Die US-Hypothekenkrise sorgt an den weltweiten Finanzmärkten weiter für Wirbel. Die Turbulenzen haben mittlerweile auch Großbritannien erreicht, wo der fünfgrößte Hypothekenfinanzierer Northern Rock in Schieflage geraten ist und von der Bank of England (BoE) am Freitag finanziell gestützt werden musste. Der Kurs der Aktie brach an der Londoner Börse um rund ein Fünftel ein. Deutsche Finanzwerte gerieten ebenfalls unter Abgabedruck und zogen den Dax ins Minus.

Der deutsche Börsenleitindex fiel am Freitag um 0,5 Prozent auf 7498 Punkte und damit wieder unter die 7500er Marke. «Das nährt Spekulationen, dass die Krise am US-Immobilienmarkt nun auch Blasen an den europäischen Märkten zum Platzen bringen könnte», sagte ein Händler. Alle Dax-Finanzwerte büßten zum Wochenschluss ein: Commerzbank verloren 4,1 Prozent, Deutsche Postbank und Hypo Real Estate jeweils 1,9 Prozent, Deutsche Bank 1,3, Allianz 0,7 Prozent und Münchener Rück 0,6 Prozent.

Das Minus bei Northern Rock fiel mit etwa 25 Prozent deutlicher aus. Das Unternehmen hatte eine Gewinnwarnung ausgesprochen und mitgeteilt, wenn die Störung am Kreditmarkt wie erwartet bis zum Jahresende anhalte, werde sich das auf das Wachstum des Geschäfts und damit auch auf den Gewinn negativ auswirken. So dürfte der Vorsteuergewinn mit 500 Millionen bis 540 Millionen Britischen Pfund (730 Millionen bis 790 Millionen Euro) deutlich unter dem des Vorjahres von 588 Millionen Britischen Pfund bleiben.

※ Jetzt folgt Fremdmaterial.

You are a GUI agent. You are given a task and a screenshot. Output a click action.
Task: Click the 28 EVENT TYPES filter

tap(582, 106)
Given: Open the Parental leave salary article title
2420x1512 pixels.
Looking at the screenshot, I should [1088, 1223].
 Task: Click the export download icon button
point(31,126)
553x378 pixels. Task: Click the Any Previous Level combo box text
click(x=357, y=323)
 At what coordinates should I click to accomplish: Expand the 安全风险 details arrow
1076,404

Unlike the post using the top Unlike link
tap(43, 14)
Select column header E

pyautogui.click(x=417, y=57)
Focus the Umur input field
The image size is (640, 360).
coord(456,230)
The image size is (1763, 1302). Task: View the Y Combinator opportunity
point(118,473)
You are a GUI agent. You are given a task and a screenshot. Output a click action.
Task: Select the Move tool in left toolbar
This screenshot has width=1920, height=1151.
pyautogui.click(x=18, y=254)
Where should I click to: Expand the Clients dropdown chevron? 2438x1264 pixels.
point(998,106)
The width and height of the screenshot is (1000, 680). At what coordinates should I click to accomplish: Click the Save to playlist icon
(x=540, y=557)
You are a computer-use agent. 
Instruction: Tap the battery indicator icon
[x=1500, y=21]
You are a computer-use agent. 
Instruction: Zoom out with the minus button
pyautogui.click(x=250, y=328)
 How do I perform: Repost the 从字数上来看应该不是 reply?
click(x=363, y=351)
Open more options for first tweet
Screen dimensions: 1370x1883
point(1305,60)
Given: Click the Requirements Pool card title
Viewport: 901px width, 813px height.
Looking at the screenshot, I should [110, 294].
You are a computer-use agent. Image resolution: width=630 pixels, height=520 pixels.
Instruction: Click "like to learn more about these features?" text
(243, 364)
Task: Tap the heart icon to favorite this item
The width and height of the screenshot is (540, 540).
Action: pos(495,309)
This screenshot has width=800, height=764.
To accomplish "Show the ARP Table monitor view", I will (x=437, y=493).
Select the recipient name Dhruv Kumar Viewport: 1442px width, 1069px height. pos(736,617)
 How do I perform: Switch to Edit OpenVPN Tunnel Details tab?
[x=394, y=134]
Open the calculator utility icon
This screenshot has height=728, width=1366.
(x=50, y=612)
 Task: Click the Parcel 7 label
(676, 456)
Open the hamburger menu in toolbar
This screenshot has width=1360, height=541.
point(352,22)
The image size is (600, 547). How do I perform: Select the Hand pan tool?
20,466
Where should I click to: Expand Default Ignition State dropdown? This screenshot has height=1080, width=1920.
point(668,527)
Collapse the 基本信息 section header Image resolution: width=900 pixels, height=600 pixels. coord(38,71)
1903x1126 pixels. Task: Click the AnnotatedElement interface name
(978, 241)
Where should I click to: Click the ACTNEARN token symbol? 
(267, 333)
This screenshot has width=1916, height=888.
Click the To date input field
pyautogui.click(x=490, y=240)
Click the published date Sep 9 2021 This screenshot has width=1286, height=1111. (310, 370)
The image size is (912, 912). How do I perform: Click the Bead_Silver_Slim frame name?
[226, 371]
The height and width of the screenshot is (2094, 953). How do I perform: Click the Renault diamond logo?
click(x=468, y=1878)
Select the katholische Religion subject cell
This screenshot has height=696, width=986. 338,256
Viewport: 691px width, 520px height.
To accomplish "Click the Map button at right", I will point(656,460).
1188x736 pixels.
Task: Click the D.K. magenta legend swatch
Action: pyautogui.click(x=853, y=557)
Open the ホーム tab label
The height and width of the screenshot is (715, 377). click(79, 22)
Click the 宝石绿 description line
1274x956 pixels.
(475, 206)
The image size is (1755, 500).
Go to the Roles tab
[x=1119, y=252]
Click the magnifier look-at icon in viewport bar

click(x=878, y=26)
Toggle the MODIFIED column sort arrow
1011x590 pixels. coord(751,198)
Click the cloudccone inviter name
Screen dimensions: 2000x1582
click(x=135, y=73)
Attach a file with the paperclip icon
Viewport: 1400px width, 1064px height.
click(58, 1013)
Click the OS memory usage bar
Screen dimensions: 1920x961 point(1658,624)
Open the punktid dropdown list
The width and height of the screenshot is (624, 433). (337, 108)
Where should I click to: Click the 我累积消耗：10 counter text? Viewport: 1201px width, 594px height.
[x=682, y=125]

Die Bank of England griff daraufhin ein und stellt dem Hypothekenfinanzierer mit Sitz in Newcastle upon Tyne sogenannte Liquiditätslinien zur Finanzierung seines Geschäfts bereit, nachdem der Konzern seine Refinanzierung am Markt nicht mehr zu auskömmlichen Konditionen sicher stellen kann. Beide Seiten und das britische Schatzamt bestätigten am Freitag eine entsprechende Vereinbarung. Gegen angemessene Sicherheit und Zinsaufschlag dürfe die Bank of England der Bank Liquiditätshilfen geben, heißt es darin.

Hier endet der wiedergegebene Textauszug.